◆ What is needed:
Only the lines with the string "orange" are needed; return each of them from the entries below.

◆ Records for this task:

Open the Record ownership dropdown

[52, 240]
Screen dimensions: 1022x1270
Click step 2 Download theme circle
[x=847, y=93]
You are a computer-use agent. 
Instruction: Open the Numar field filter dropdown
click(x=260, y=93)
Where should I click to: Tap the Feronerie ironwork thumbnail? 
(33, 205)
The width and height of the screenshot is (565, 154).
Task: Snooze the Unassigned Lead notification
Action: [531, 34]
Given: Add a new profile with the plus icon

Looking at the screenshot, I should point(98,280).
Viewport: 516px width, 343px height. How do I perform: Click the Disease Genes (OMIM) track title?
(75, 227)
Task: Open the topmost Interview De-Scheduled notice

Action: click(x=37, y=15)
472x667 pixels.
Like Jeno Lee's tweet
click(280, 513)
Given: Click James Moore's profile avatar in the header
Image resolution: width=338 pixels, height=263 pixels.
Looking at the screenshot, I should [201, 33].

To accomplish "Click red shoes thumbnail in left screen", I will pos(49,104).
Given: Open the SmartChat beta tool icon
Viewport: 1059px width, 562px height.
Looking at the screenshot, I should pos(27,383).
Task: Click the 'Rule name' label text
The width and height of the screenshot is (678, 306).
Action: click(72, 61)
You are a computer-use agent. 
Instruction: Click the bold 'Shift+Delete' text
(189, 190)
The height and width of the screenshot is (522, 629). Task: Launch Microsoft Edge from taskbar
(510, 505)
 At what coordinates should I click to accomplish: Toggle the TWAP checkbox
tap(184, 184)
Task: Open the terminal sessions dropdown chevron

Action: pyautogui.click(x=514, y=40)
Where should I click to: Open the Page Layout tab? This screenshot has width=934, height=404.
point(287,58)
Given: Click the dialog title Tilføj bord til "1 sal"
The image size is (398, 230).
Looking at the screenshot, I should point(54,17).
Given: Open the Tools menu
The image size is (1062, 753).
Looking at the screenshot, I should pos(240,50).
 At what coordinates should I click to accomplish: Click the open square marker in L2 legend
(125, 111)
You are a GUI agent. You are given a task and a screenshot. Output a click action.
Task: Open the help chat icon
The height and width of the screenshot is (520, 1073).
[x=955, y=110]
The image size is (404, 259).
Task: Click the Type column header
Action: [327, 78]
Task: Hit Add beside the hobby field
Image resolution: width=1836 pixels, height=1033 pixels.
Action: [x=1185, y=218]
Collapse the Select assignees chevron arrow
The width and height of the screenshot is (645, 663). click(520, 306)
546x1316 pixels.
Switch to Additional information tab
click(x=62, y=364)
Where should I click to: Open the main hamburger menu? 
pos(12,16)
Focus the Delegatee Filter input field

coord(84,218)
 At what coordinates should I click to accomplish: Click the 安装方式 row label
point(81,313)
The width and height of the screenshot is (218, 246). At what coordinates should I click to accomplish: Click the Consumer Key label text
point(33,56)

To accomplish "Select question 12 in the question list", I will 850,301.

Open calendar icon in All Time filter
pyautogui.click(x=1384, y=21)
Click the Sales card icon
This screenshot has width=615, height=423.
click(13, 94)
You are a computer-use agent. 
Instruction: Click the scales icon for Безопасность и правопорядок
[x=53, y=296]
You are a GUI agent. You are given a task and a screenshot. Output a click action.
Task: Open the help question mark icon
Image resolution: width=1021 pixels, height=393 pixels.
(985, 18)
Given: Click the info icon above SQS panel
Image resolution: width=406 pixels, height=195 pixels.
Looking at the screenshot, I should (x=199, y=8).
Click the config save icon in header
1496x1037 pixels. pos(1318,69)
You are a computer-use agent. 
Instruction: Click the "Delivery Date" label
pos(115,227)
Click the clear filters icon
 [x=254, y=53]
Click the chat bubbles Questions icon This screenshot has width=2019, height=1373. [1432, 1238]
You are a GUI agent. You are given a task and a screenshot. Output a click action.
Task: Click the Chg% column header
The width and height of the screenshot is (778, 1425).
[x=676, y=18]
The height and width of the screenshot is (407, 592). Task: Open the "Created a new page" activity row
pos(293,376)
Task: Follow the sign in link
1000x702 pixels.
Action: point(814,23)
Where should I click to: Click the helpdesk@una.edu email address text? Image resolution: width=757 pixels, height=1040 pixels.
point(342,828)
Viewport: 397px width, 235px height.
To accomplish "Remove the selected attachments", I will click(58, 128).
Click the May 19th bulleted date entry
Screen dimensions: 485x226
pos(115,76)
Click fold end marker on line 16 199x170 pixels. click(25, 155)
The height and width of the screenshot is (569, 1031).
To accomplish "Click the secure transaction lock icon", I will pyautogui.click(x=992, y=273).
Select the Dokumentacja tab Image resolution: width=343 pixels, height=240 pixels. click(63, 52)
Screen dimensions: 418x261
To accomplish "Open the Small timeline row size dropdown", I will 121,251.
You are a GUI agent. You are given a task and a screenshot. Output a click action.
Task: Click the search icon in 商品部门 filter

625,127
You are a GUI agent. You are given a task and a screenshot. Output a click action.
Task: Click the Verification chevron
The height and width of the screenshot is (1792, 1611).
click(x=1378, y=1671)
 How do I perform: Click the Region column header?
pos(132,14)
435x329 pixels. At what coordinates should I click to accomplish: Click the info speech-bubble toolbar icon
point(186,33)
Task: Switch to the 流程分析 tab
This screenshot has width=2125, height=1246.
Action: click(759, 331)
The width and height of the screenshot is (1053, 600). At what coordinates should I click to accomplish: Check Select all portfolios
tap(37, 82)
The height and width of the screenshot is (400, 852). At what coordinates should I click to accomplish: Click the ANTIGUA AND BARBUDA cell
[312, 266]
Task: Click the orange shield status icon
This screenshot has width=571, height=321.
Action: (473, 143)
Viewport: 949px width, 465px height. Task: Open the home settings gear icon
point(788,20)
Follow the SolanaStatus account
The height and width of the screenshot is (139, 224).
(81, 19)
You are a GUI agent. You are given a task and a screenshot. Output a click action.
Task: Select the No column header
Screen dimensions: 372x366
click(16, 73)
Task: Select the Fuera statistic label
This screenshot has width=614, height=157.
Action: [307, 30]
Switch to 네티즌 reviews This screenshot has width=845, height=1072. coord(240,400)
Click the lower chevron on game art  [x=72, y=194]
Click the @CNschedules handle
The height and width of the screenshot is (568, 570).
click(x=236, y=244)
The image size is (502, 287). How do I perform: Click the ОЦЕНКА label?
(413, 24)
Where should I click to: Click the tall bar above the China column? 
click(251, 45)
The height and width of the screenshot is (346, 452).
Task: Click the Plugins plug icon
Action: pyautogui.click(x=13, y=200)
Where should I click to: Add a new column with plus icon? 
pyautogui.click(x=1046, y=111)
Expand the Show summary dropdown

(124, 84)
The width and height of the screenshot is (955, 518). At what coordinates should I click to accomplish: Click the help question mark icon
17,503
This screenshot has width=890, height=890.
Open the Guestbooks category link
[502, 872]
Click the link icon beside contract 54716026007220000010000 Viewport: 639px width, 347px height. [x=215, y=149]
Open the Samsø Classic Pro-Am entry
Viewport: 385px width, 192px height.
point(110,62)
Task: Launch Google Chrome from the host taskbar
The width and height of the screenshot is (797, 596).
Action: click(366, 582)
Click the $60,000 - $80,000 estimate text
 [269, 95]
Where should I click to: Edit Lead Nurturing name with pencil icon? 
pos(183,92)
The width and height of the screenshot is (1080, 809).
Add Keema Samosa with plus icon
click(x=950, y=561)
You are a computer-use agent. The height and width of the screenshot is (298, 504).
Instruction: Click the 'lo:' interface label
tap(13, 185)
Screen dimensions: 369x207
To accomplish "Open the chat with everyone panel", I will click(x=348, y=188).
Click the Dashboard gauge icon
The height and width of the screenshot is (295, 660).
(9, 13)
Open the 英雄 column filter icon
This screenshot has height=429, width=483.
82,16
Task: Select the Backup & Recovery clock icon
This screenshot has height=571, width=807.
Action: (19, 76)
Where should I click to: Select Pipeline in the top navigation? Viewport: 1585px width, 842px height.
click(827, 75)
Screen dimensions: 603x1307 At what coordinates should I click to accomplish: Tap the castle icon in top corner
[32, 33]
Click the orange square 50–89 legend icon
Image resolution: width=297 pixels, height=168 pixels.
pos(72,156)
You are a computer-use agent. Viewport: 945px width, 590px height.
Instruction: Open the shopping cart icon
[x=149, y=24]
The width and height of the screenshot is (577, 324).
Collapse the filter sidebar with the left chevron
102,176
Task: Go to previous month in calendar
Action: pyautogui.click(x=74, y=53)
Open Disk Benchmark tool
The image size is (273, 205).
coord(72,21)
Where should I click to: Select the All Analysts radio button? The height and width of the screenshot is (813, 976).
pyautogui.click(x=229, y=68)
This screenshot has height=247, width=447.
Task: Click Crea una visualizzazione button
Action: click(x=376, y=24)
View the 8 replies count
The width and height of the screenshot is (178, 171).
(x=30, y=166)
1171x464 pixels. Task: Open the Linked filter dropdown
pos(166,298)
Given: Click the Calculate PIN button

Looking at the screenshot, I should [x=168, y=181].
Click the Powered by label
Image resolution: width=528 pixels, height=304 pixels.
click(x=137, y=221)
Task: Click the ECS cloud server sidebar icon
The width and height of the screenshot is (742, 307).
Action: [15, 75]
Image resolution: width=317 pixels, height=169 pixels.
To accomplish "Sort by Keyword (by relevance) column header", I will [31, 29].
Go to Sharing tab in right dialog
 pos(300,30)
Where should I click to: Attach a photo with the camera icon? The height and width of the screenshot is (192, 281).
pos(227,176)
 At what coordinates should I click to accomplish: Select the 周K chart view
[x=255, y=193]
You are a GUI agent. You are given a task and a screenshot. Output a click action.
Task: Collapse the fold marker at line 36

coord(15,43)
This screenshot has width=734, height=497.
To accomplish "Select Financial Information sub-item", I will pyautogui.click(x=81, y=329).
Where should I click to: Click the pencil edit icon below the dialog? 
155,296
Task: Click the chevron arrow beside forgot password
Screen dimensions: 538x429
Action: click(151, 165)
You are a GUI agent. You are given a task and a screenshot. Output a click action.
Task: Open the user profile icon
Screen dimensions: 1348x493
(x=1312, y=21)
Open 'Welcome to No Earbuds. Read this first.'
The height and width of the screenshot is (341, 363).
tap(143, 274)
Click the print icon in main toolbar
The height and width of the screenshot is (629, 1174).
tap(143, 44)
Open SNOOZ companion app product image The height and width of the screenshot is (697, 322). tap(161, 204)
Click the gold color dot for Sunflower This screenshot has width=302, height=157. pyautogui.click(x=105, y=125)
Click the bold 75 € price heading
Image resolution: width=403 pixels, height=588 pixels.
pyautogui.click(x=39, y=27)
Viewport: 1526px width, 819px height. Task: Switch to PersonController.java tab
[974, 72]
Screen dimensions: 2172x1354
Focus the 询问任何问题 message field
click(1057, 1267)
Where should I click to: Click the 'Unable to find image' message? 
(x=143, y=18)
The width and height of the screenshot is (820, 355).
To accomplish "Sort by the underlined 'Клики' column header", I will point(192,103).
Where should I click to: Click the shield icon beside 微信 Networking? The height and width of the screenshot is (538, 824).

◆ Reply to the task:
Task: Click the orange shield status icon
Click the orange square 50–89 legend icon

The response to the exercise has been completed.